0 comments | | print

Australia’s 2019 Asian Cup campaign is over and again we’re all filled with disappointment, with goal scoring rearing its head again as the perennial issue.

The Socceroos dominated Saturday morning’s quarter-final with hosts UAE, with 64 per cent possession and 22 shots compared to seven, but couldn’t make that count.

The conclusion drawn from Australia’s 2018 World Cup campaign before Graham Arnold took over as coach was goal scoring was our downfall and so it proved in UAE.

In Australia’s two knockout stage matches we went 210 minutes without a goal against Uzbekistan and UAE, hardly world powers.

In fact, during Australia’s five matches at the Asian Cup, we failed to score in three of them and finished overall across 90 minutes with two wins, one draw and two defeats. That’s not good enough.

But there were clearly other issues at play, injuries to Daniel Arzani, Aaron Mooy and Mathew Leckie didn’t help, nor did Tom Rogic’s suspension for the Emirati clash. Milos Degenek’s backpass was a moment to regret too.

Reflecting on the quarter-final defeat and campaign overall, GGArmy’s Ben Somerford looks at the positives and the negatives.

The Good
Crashing out at the quarters is a failure, but emerging from the rubble were a few shining lights, namely A-League pair Chris Ikonomidis and Rhyan Grant who’ve become two of the first selected players now.

Having stepped up following an injury to Josh Risdon in the first game, Grant has arguably been the best right-back at the Asian Cup, with his tireless work-rate, intelligent decision-making, long-distance throw-ins and, of course, ill-advised mullet.

Glory winger Ikonomidis didn’t always get it right in attack but worried defences throughout the tournament, with his fancy foot-work, pace and will to create. He appears a genuine threat when on the ball.

The Bad
It’s no secret and I hate to say it but Degenek’s backpass was a horror moment of miscommunication and naivety.
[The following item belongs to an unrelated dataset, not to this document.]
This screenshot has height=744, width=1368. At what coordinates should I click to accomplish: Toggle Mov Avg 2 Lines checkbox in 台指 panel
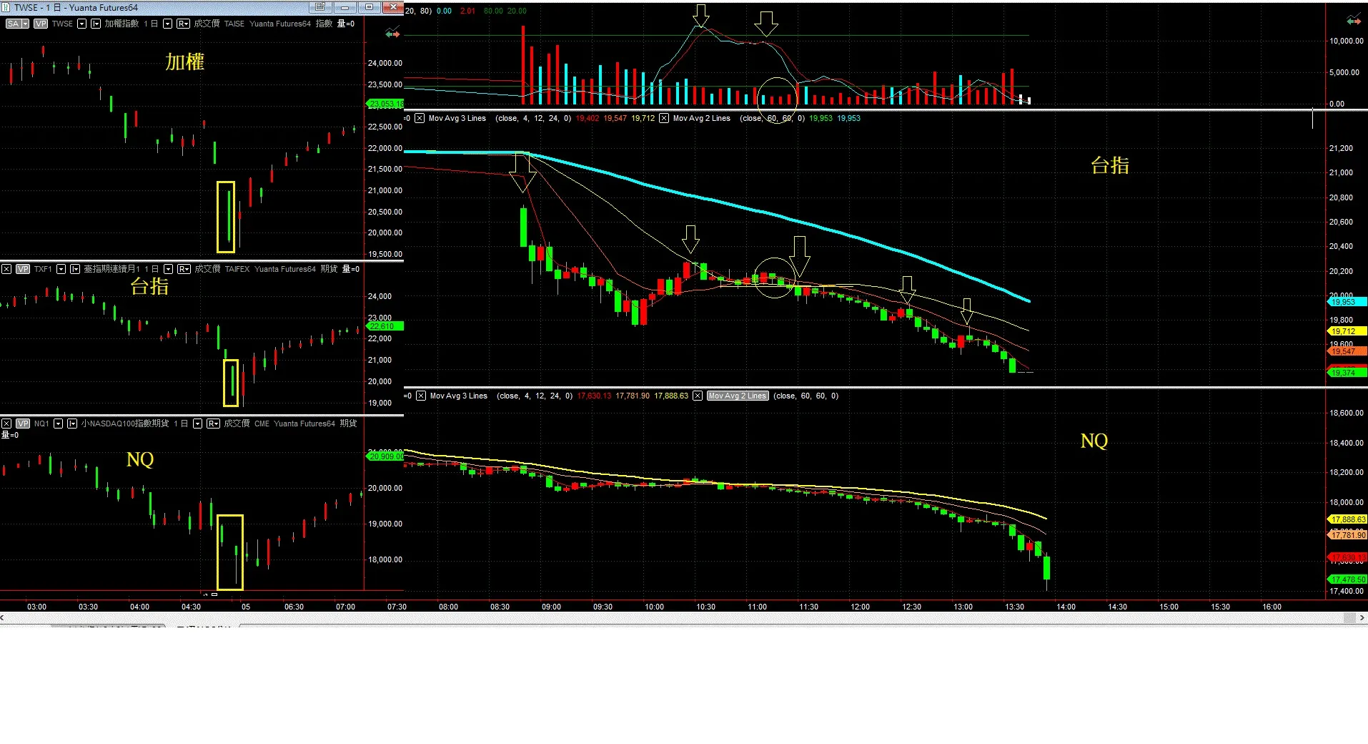(664, 118)
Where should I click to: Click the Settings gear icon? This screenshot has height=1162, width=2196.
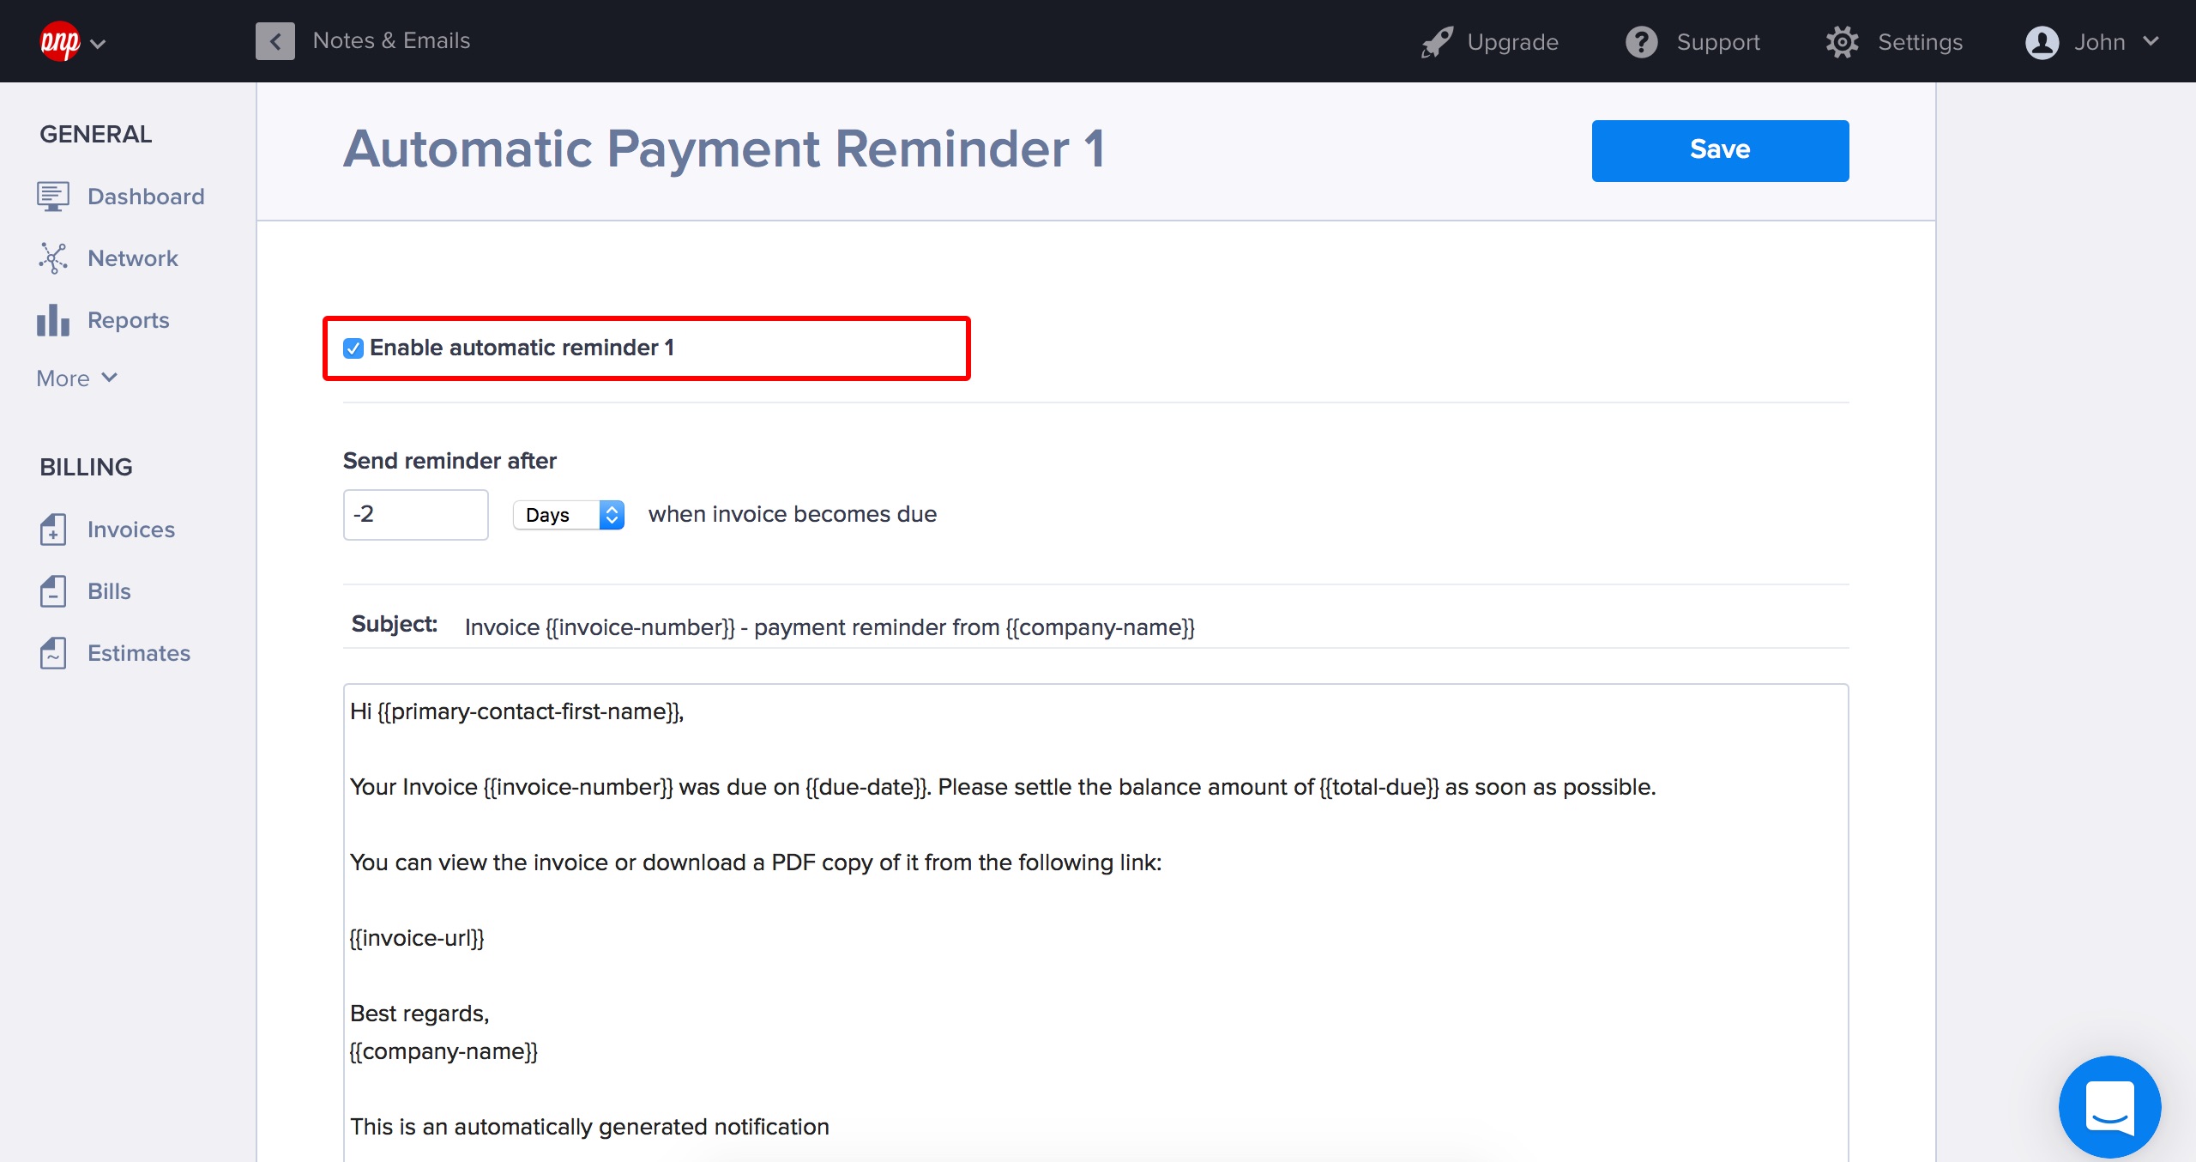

Degenek has had a good tournament and been a strong contributor, but he telegraphed his intended ball to goalkeeper Mat Ryan amid pressure from Mohamed Abdulrahman, which wasn’t enough to constitute a foul.

Team-mates around Degenek appeared to have their hearts in their mouths as his body shaped towards making a backpass when he had a multitude of other options. Ali Ahmed Mabkhout ghosted in and did the rest. It was a slow motion train wreck.

With Australia desperate to reply, Andrew Nabbout’s impact off the bench replacing Apostolos Giannou, who had been excellent, was a disaster with the ex-Newcastle Jets man well off the pace.

The Ugly
To borrow a social media craze with a twist, Arnold’s 12-year challenge has borne the same fruits, with Australia crashing out of the Asian Cup at the quarter-finals stage in 2019, like they did under his leadership in 2007.

Prior to the tournament, anything less than a semi-finals appearance was a failure. Arnold may have only been in charge for six months but losing to the likes of Jordan and UAE is underwhelming. No one can point to bad luck when you fail to score in three matches. That’s a clear under-riding issue.

How does Arnold or the FFA solve it? There’s no quick fix. The talent arguably isn’t there and tinkering with the formation or system hasn’t affected much. We created a lot but were profligate in front of goal.

Where’s the next Mark Viduka, Harry Kewell or Tim Cahill coming from? Or are we pinning our hopes on an individual and missing the need for a greater systematic overhaul?

Personally, I prefer not to get too reactionary during the wake but there is a body of information over the past two tournaments which shows outside Australia we cannot score against reasonable opposition. Something needs to be done.